Stored data
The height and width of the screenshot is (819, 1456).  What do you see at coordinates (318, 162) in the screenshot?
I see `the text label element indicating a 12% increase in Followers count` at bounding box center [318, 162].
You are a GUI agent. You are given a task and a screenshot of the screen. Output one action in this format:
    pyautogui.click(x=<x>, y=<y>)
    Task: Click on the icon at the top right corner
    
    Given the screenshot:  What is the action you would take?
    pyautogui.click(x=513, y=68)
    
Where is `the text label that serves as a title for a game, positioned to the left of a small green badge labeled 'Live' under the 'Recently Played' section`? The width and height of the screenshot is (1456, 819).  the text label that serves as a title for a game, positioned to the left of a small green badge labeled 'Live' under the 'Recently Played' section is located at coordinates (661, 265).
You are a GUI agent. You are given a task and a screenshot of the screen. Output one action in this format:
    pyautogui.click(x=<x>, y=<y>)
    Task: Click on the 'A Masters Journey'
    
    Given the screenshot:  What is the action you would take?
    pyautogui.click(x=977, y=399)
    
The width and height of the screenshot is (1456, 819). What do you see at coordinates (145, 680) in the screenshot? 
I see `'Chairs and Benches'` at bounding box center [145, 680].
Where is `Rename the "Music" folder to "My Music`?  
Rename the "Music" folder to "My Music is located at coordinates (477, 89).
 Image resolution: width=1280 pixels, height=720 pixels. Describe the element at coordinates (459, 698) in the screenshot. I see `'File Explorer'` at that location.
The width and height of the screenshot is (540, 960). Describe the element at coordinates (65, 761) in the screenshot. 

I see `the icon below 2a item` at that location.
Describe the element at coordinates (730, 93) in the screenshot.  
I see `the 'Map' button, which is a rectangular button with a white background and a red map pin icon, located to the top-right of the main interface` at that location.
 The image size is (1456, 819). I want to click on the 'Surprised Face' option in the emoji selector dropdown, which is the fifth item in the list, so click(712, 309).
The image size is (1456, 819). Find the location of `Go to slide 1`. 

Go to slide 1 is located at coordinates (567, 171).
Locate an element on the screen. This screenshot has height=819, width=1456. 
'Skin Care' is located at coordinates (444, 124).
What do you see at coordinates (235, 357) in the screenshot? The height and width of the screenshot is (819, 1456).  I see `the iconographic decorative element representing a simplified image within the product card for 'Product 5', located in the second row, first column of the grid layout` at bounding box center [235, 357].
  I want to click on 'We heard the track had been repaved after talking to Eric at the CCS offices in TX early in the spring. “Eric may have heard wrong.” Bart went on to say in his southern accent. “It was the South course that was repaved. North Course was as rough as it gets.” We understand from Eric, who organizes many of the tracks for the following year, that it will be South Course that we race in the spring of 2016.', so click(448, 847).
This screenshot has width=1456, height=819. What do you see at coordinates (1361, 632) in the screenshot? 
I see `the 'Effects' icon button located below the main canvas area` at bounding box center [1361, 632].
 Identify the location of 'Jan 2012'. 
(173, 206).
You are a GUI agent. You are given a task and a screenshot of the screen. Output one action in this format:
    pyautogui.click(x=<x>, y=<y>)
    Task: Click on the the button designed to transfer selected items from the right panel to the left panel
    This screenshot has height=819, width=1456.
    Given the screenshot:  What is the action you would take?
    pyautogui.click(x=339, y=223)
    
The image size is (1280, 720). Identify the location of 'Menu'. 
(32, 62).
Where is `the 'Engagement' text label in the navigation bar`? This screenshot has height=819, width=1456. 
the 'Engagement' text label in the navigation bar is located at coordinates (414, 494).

### [Problem requirements]
Collect every line in the stored data above that contains the string "height", matching its case exactly.

### [Exercise answer]
The height and width of the screenshot is (819, 1456).  What do you see at coordinates (318, 162) in the screenshot?
Where is `the text label that serves as a title for a game, positioned to the left of a small green badge labeled 'Live' under the 'Recently Played' section`? The width and height of the screenshot is (1456, 819).  the text label that serves as a title for a game, positioned to the left of a small green badge labeled 'Live' under the 'Recently Played' section is located at coordinates (661, 265).
The width and height of the screenshot is (1456, 819). What do you see at coordinates (145, 680) in the screenshot? 
 Image resolution: width=1280 pixels, height=720 pixels. Describe the element at coordinates (459, 698) in the screenshot. I see `'File Explorer'` at that location.
The width and height of the screenshot is (540, 960). Describe the element at coordinates (65, 761) in the screenshot. 
Locate an element on the screen. This screenshot has height=819, width=1456. 
What do you see at coordinates (235, 357) in the screenshot? The height and width of the screenshot is (819, 1456).  I see `the iconographic decorative element representing a simplified image within the product card for 'Product 5', located in the second row, first column of the grid layout` at bounding box center [235, 357].
This screenshot has width=1456, height=819. What do you see at coordinates (1361, 632) in the screenshot? 
    This screenshot has height=819, width=1456.
Where is `the 'Engagement' text label in the navigation bar`? This screenshot has height=819, width=1456. 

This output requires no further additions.